#### [Extract to read]
______________________________
United States Department of Transportation - Federal Highway Administration
Environment
Environmental Review Toolkit
Home Planning and Environment NEPA and Project Development Accelerating Project Delivery Historic Preservation Section 4(f) Water, Wetlands, and Wildlife
spacer Project Development

Programmatic Section 4(f) Evaluation and Approval for FHWA Projects that Necessitate the Use of Historic Bridges

This statement sets forth the basis for a programmatic Section 4(f) approval that there are no feasible and prudent alternatives to the use of certain historic bridge structures to be replaced or rehabilitated with Federal funds and that the projects include all possible planning to minimize harm resulting from such use. This approval is made Pursuant to Section 4(f) of the Department of Transportation Act of 1966, 49 U.S.C. 303, and Section 18(a) of the Federal-Aid Highway Act of 1968 23 U.S.C. 138.

Use

The historic bridges covered by this programmatic Section 4(f) evaluation are unique because they are historic, yet also part of either a Federal-aid highway system or a state or local highway system that has continued to evolve over the years. Even though these structures are on or eligible for inclusion on the National Register of Historic Places, they must perform as an integral part of a modern transportation system. When they do not or cannot, they must be rehabilitated or replaced in order to assure public safety while maintaining system continuity and integrity. For the purpose of this programmatic Section 4(f) evaluation, a proposed action will "use" a bridge that is on or eligible for inclusion on the National Register of Historic Places when the action will impair the historic integrity of the bridge either by rehabilitation or demolition. Rehabilitation that does not impair the historic integrity of the bridge as determined by procedures implementing the national Historic Preservation Act of 1966, as amended (FHWA), is not subject to Section 4(f).

Applicability

This programmatic Section 4(f) evaluation may be applied by the Federal Highway Administration (FHWA) to projects which meet the following criteria:

  1. The bridge is to be replaced or rehabilitated with Federal funds.
______________________________
#### [What to do]
#1 According to the historic bridges evaluation, why must a historic bridge that cannot perform as part of a modern transportation system be rehabilitated or replaced?
#2 Give back everything in the records from the line containing "#50 (103, 221)" down through the end of the records, with "Tuyển dụng" changed to "Recruiting" and all else unchanged. Leave out the pictures.

#### [Available data]
______________________________
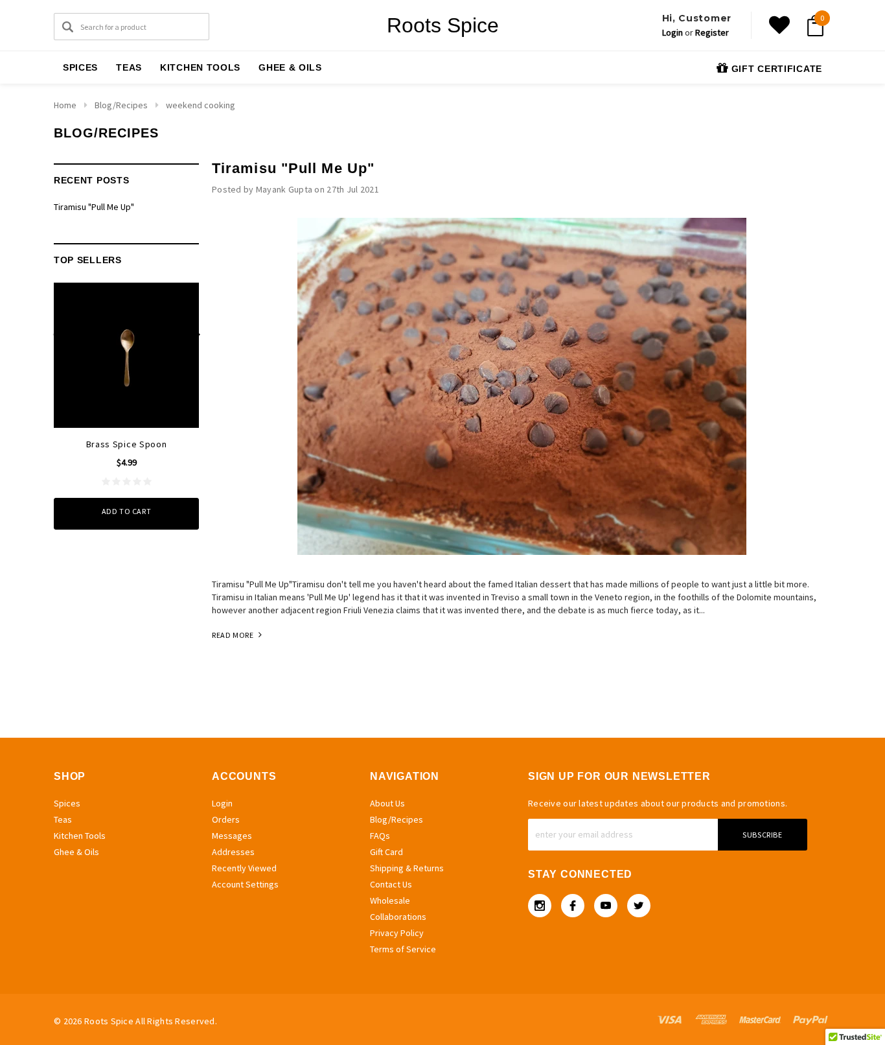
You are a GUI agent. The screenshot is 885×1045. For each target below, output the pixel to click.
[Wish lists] (779, 25)
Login (672, 32)
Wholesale (390, 900)
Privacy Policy (397, 933)
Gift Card (386, 852)
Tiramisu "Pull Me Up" (94, 207)
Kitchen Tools (200, 67)
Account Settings (245, 884)
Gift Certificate (775, 69)
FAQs (380, 835)
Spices (80, 67)
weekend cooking (200, 105)
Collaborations (398, 916)
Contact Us (391, 884)
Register (712, 32)
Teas (129, 67)
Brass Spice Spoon (126, 444)
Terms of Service (403, 949)
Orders (226, 819)
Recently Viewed (244, 868)
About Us (387, 803)
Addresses (233, 852)
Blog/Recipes (121, 105)
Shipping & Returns (407, 868)
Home (65, 105)
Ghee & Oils (290, 67)
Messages (232, 835)
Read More (233, 635)
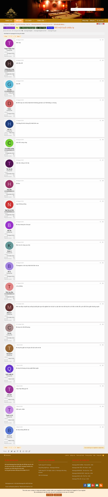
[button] (33, 21)
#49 (103, 201)
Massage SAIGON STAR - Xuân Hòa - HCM (82, 473)
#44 (103, 100)
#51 (103, 242)
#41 (103, 39)
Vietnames (8, 455)
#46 (103, 139)
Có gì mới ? (28, 20)
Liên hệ (67, 455)
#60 (103, 427)
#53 (103, 283)
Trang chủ (8, 20)
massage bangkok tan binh (40, 30)
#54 (103, 303)
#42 (103, 60)
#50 (103, 221)
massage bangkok (28, 30)
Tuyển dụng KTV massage (44, 464)
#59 (103, 406)
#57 (103, 365)
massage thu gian (52, 30)
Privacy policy (88, 455)
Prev (6, 36)
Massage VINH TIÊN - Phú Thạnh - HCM (81, 467)
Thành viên (40, 20)
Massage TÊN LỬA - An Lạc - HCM (80, 479)
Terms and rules (80, 455)
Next (18, 36)
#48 (103, 180)
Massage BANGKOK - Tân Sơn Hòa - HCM (82, 470)
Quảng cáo (72, 455)
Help (94, 455)
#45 (103, 120)
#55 (103, 324)
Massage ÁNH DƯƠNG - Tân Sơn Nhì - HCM (82, 464)
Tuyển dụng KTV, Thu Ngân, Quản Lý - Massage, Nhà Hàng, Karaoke (52, 471)
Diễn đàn (19, 20)
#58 (103, 386)
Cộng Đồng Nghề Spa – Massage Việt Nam (48, 467)
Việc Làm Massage (43, 475)
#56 (103, 345)
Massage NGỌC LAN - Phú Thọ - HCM (81, 476)
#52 (103, 262)
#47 (103, 160)
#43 (103, 81)
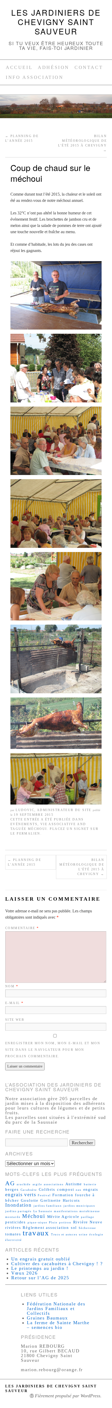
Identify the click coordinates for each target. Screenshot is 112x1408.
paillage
______________________________
#### [Answers for the tasks]
#1 To assure public safety while maintaining system continuity and integrity.

#2
#50 (103, 221)
massage bangkok (28, 30)
Recruiting KTV massage (44, 464)
#59 (103, 406)
#57 (103, 365)
massage thu gian (52, 30)
Privacy policy (88, 455)
Prev (6, 36)
Massage VINH TIÊN - Phú Thạnh - HCM (81, 467)
Thành viên (40, 20)
Massage TÊN LỬA - An Lạc - HCM (80, 479)
Terms and rules (80, 455)
Next (18, 36)
#48 (103, 180)
Massage BANGKOK - Tân Sơn Hòa - HCM (82, 470)
Quảng cáo (72, 455)
Help (94, 455)
#45 (103, 120)
#55 (103, 324)
Massage ÁNH DƯƠNG - Tân Sơn Nhì - HCM (82, 464)
Recruiting KTV, Thu Ngân, Quản Lý - Massage, Nhà Hàng, Karaoke (52, 471)
Diễn đàn (19, 20)
#58 (103, 386)
Cộng Đồng Nghề Spa – Massage Việt Nam (48, 467)
Việc Làm Massage (43, 475)
#56 (103, 345)
Massage NGỌC LAN - Phú Thọ - HCM (81, 476)
#52 (103, 262)
#47 (103, 160)
#43 (103, 81)
Identify the click coordinates for each target. Screenshot is 112x1408.
paillage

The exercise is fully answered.